PLIADES advances the SoA dataspaces reference architectures, towards a step change on the use of data as key enabler of technological advances in AI and Robotics. To this end, PLIADES researches into novel, AI-enabled tools to advance full data life cycles integration, both within and between data spaces. Sustainable data creation methods through data compression, filtering and normalization will be developed, to allow efficient and greener storage in a dataoriented future. Data privacy and sovereignty will be further ensured, through standards and decentralized protocols to protect data-producing organizations and citizens. Alongside, data sharing will be revolutionized through novel Aibased brokers and connectors using extended metadata, shaped through the project’s best practices and domain expert’s knowledge. On top of these, active data discovery services through cross domain AI connectors will allow creating linked data spaces, enabling interoperability between previously disconnected entities, while data quality assessment services will facilitate real time data evaluation. Extended synergies with EU initiatives will be established in order to contribute models, strategies and technologies for a Common European Data Space. Our outcomes will be evaluated in six use cases focusing on direct advancements in key AI and Robotics technologies for everyday use, oriented around multiple data spaces; mobility, healthcare, industrial, energy and green deal. Our use cases provide a challenging validation suite involving vast heterogeneous data creation, management and sharing while addressing full data lifecycles in multiple major domains. Through the developed ecosystem, CCAM and ADAS/AD car technologies will be enhanced, HRI for robot operators and healthcare patients will be reshaped, while further advanced, integrated data spaces will be deployed in the healthcare, manufacturing and green deal sectors aiming to reduce carbon footprints and shape a greener future.

Expected Impacts

Improved European leadership in the global data economy

PLIADES delivers a novel data integration framework that builds on existing state of the art architectures, such as IDSA, in order to extend them through a suite of novel tools and standards that aim to solve critical and complex problems on data creation, storage, ownership and discovery as well as their disposal in diverse data spaces. The framework will have advanced capabilities such as proposing suitable dataspaces to the users based on their needs while being able to understand request contexts, saving them valuable resources of time and money. Through its training and support approach, PLIADES project will help individuals and organizations to adopt the new standards and architectures, easing their transition to the new data landscape while its capability to efficiently combine data from several sources in a secure and trustworthy manner, dealing with the problems that organizations are currently having with data sharing because of business, technical, and legal limitations, will foster innovation providing new insights that will boost EU economic development. In this way, with easier, more efficient and secure access to data of multiple dataspaces that are suitably matched to each user’s needs while being of high-quality, PLIADES will provide the means towards improved European leadership in the global data economy.
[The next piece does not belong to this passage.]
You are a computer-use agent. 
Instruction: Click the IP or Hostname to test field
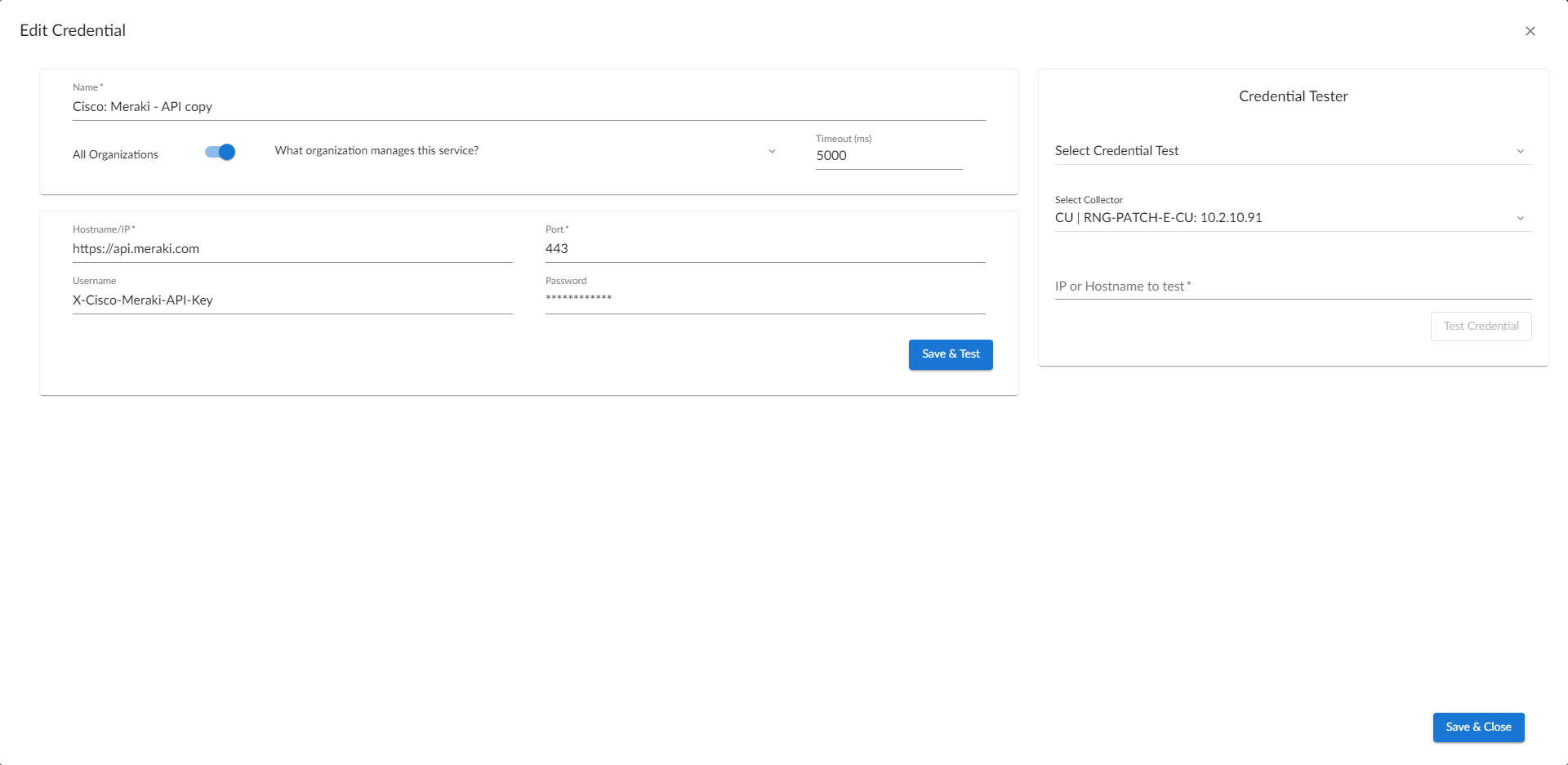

Maximised social and economic benefits from the wider and more effective use of data

PLIADES project targets at increased and efficient data sharing that will lead to the wider and more effective use of data, particularly focusing on boosting the potential of full data cycles management data as a key enabler for technological developments in AI and Robotics-oriented fields. Covering the ML/DL needs for vast amounts of high quality data, enhanced or even new technological solutions and services are expected to appear in the market leading to substantial benefits for the economy as well as the society that will enjoy services and products of advanced quality, ameliorating various aspects of everyday life, spanning from efficient and trustworthy smart and autonomous vehicles to personalized healthcare solutions. Moreover, the more effective use of data by means of data compression, filtering and multi-dimensional human factors compensation will reduce the carbon footprint associated with the management and maintenance of large amounts of data leading to more environment-friendly solutions while data sharing and reuse will facilitate industries to have easy and trustworthy access to valuable data that can leverage their business.